Когда наступил четверг и Жермини постучала в дверь квартиры Жюпийона, ей послышались мужские шаги, поспешно удалявшиеся в спальню. Дверь распахнулась; перед Жермини стояла кузина в красной шерстяной блузе, в домашних туфлях, с сеткой на голове. Вид у нее был такой, словно она не в гостях у мужчины, а дома. Повсюду валялись ее вещи; Жермини видела их на стульях, которые когда-то сама купила.

— Кого угодно, сударыня? — бесстыдно спросила кузина.

— Господин Жюпийон?..

— Он ушел.

— В таком случае я подожду, — сказала Жермини, пытаясь войти в комнату.

— У привратника, пожалуйста. — Кузина загородила дверь.

— Когда он вернется?

— Когда рак свистнет, — совершенно серьезно ответила девчонка и захлопнула дверь перед носом Жермини.

«Чего еще мне было ждать от него?» — думала Жермини, бредя по улице. Ноги ее подгибались, и плиты тротуара как будто уплывали из-под них.

XLI

Как-то вечером, вернувшись со званого обеда после крестин, на который нельзя было не пойти, мадемуазель услышала голос, доносившийся из спальни. Решив, что это с кем-то разговаривает Жермини, она удивленно распахнула дверь. При свете коптящей, оплывающей свечи она сперва никого не увидела. Потом, приглядевшись, различила фигуру служанки, спавшей, свернувшись, в изножье кровати.

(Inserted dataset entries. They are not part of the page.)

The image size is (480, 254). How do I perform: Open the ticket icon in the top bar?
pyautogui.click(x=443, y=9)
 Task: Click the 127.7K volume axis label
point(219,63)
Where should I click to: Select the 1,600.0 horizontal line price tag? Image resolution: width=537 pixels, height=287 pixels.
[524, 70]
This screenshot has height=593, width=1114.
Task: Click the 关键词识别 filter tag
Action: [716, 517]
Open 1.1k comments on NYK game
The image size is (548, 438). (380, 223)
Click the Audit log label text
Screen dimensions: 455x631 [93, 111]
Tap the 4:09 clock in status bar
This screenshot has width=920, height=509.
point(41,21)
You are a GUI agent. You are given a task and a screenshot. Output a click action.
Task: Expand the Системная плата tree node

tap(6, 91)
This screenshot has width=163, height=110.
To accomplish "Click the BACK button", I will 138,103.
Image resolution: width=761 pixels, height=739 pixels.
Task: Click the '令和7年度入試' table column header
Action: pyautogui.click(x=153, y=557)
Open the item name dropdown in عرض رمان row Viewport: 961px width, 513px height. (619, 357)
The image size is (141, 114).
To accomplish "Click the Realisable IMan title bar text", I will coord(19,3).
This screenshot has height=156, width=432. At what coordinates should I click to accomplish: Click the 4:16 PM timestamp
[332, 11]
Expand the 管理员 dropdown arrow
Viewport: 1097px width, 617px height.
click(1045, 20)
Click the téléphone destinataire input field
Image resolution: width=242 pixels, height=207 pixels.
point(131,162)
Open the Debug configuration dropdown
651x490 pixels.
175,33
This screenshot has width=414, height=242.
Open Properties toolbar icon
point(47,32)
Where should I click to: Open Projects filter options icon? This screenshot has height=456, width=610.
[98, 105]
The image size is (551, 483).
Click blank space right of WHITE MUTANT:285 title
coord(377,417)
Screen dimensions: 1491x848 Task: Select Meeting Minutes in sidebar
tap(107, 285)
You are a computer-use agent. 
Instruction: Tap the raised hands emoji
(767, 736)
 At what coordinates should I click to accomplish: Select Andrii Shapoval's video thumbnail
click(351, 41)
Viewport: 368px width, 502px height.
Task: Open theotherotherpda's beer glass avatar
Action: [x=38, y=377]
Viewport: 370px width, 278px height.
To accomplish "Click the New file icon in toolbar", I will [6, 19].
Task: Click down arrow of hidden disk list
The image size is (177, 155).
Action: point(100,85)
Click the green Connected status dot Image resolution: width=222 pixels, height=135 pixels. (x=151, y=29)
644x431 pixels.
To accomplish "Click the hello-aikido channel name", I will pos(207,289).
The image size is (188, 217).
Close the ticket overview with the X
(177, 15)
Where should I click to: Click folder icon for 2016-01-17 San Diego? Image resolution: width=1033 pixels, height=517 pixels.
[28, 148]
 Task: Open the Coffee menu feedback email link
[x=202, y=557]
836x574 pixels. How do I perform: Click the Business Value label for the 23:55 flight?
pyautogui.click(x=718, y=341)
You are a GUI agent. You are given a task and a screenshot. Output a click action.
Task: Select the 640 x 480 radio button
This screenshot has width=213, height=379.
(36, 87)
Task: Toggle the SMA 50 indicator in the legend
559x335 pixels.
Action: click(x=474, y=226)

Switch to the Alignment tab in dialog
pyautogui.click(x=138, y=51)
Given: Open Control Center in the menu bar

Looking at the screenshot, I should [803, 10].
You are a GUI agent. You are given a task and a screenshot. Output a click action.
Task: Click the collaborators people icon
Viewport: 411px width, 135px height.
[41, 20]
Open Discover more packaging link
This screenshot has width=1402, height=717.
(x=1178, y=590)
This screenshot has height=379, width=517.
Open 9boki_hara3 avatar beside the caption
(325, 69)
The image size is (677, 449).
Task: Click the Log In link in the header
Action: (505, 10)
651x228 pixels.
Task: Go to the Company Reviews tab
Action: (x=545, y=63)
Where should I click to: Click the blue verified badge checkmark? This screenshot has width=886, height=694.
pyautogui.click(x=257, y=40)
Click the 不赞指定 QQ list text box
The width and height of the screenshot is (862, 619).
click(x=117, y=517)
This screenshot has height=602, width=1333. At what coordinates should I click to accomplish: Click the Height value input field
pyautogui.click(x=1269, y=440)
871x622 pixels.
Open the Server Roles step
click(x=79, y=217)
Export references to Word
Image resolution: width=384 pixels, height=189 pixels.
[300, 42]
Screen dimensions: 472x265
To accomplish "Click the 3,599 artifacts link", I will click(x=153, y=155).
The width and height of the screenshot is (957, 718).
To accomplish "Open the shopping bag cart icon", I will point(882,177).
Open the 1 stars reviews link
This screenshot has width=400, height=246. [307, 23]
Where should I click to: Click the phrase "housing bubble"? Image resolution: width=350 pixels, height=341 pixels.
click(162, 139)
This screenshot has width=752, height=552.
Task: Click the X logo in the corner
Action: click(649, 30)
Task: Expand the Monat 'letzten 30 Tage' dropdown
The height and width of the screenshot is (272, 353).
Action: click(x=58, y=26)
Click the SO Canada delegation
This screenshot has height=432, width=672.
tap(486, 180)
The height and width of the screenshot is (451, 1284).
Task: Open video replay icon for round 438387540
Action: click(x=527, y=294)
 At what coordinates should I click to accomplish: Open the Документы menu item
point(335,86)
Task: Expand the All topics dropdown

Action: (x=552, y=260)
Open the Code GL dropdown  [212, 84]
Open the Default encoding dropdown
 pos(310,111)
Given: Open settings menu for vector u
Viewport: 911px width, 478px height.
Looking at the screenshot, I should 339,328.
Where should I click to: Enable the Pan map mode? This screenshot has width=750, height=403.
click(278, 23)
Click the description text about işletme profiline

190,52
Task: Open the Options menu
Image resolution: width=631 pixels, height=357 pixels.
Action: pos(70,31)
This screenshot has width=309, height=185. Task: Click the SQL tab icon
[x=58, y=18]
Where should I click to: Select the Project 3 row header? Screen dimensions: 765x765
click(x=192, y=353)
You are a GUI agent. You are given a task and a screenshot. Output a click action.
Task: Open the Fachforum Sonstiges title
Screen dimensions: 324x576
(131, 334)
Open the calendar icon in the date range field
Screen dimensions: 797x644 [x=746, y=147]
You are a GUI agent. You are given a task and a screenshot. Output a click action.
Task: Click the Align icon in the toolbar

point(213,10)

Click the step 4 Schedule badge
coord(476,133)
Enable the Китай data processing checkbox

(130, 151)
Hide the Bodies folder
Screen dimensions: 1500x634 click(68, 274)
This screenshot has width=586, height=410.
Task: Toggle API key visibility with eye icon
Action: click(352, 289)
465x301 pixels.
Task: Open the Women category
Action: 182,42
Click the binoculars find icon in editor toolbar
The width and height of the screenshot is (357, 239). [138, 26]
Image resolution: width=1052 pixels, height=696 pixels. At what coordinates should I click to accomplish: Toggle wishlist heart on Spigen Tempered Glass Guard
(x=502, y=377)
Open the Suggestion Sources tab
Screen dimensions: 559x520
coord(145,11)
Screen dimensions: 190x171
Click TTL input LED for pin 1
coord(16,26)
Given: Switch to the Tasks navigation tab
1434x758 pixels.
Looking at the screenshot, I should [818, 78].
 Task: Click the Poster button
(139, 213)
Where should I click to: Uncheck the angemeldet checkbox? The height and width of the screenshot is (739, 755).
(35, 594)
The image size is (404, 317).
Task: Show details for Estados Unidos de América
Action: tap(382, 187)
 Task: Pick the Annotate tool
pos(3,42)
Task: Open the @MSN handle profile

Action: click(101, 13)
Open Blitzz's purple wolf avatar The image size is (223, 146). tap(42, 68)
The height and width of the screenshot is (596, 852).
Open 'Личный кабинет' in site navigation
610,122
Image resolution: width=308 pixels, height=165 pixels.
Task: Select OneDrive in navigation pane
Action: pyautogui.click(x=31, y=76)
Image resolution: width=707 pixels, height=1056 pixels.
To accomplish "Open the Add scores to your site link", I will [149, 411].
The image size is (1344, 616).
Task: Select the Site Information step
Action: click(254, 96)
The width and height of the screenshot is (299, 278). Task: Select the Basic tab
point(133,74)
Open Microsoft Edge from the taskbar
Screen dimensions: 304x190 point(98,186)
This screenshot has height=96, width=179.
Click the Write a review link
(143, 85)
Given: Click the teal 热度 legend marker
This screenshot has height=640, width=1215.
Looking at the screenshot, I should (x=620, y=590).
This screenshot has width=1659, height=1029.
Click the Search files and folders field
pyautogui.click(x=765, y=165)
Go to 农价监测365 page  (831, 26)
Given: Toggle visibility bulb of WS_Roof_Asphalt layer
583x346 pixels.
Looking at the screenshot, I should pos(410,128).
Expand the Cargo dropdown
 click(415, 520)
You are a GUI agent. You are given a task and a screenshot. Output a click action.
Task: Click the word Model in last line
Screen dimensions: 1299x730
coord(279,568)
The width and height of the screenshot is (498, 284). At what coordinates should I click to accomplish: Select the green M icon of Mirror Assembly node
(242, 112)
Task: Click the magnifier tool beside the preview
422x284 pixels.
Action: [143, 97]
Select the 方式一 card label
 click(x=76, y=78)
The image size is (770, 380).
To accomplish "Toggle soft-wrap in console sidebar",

Жермини спала и во сне говорила. Голос ее звучал странно, вызывая волнение, почти что страх. В спальне царила торжественная тишина, словно какое-то непостижимое дуновение потусторонней жизни исходило от этих произносимых во сне слов, бессознательных, невольных, трепещущих, неуверенных, подобных бесплотной душе, не покинувшей мертвых губ. Голос был медлителен, глубок, доносился словно издали, прерываясь мерным дыханием и чуть слышным шепотом, поднимался до вибрирующих, пронзающих сердце нот, — голос, окутанный тревожной таинственностью ночи, в которой спящая словно ощупью искала воспоминания и проводила рукой по лицам.